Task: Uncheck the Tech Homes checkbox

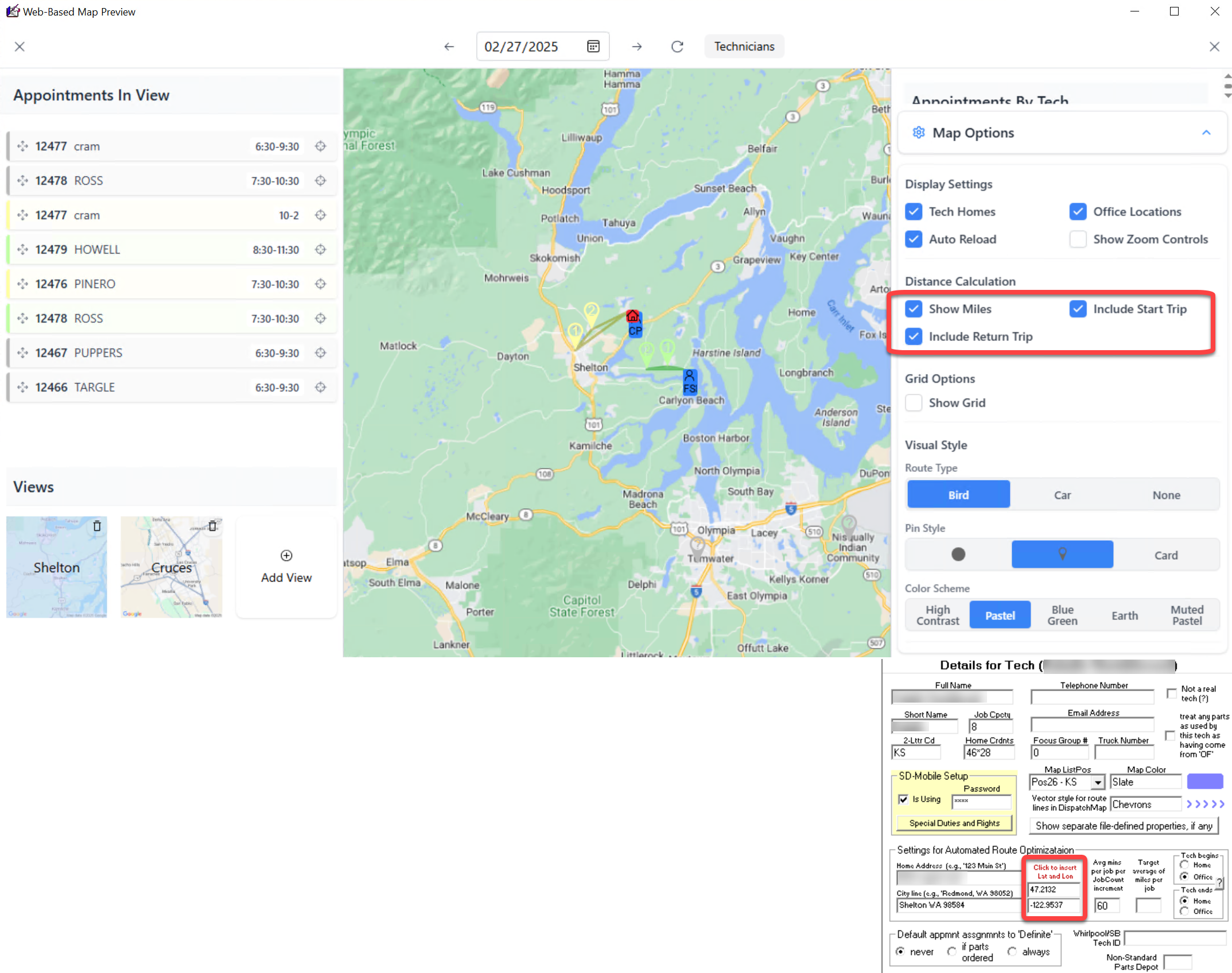Action: coord(914,211)
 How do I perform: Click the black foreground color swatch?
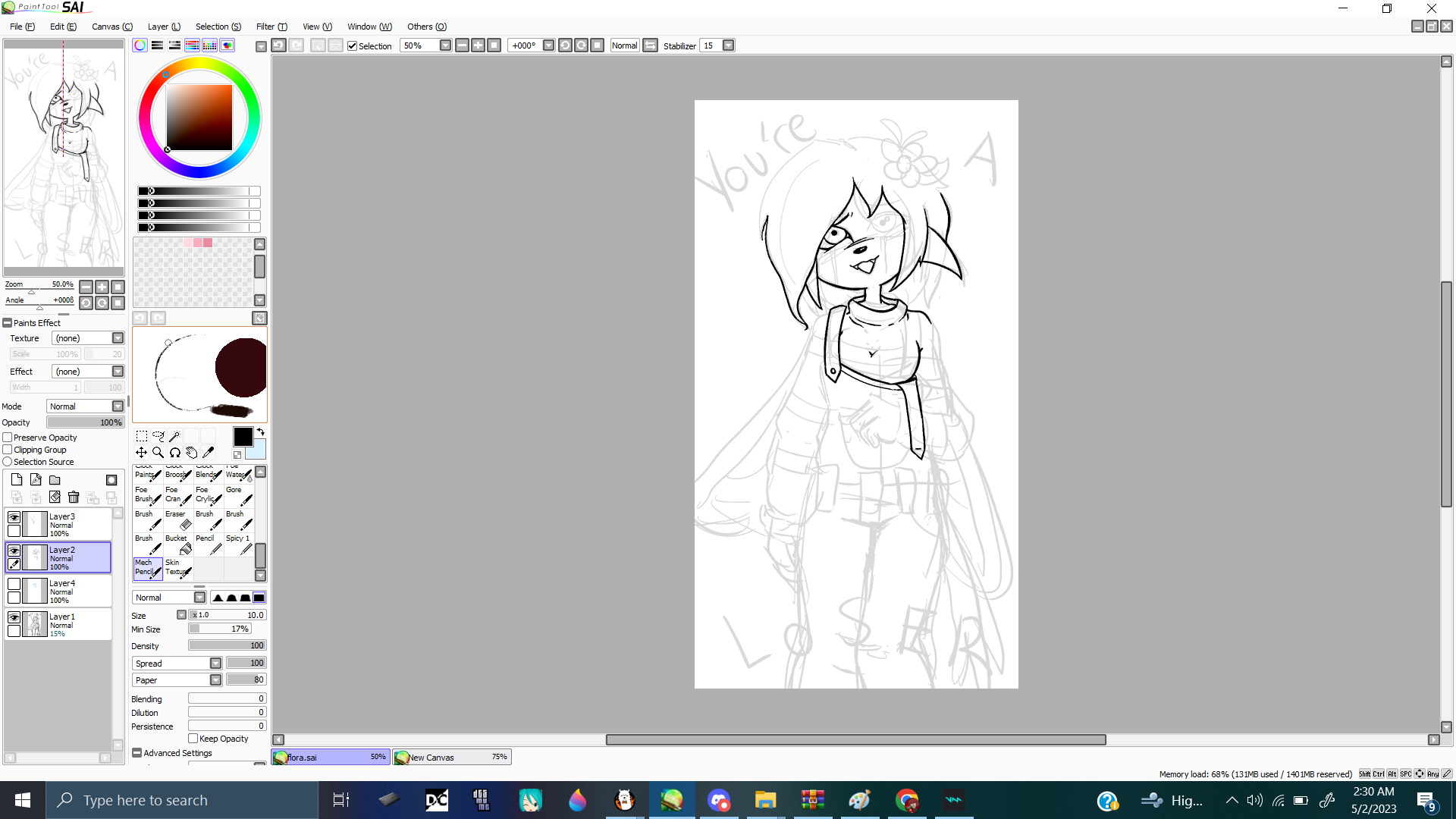243,436
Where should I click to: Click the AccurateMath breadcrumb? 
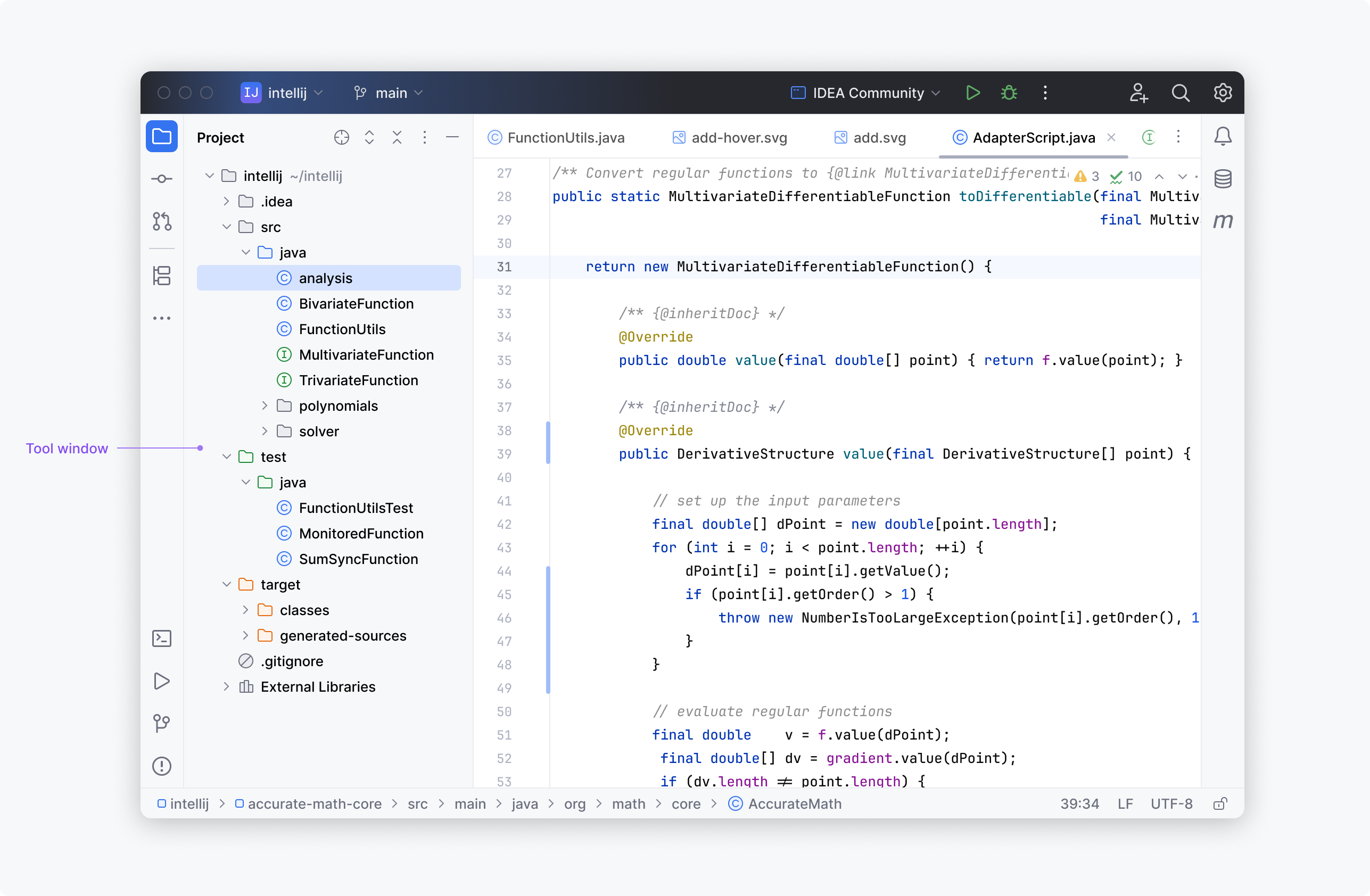[794, 803]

Prompt: The copy should hold, exactly, the lines from the one containing "How do I perform: Click" to the final line of the listing above, with both ends present and no pictures.

Problem solution:
 How do I perform: Click the black foreground color swatch?
243,436
Where should I click to: Click the AccurateMath breadcrumb? 
[794, 803]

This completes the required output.